● **Available records**
>>>>>

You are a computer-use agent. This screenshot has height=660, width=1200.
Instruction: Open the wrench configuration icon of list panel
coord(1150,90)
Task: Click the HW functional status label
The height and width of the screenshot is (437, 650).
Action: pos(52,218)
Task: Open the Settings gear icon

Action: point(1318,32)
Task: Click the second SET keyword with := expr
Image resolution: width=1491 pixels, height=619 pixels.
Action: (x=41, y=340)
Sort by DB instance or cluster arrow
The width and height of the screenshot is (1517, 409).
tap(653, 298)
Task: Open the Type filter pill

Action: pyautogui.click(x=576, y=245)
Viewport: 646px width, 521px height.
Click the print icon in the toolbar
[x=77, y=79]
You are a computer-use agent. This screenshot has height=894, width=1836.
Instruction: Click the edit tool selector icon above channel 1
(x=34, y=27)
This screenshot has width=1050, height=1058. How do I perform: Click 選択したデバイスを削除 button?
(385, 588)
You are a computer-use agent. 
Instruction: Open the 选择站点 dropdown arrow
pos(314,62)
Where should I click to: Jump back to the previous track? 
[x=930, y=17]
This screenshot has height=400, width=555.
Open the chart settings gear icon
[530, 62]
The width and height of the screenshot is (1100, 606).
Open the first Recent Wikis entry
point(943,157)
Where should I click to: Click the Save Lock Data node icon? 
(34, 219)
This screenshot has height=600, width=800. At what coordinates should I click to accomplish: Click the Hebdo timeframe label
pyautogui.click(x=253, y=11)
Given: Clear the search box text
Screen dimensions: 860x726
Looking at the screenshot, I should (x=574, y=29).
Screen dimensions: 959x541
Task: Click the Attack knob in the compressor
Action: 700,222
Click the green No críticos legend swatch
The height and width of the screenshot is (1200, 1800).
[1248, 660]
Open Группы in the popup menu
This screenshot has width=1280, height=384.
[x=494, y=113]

<<<<<

● **About this task**
Where a line in the listing above holds the string "agent", include it in your count, and answer with the number alone.

● **Task answer**
3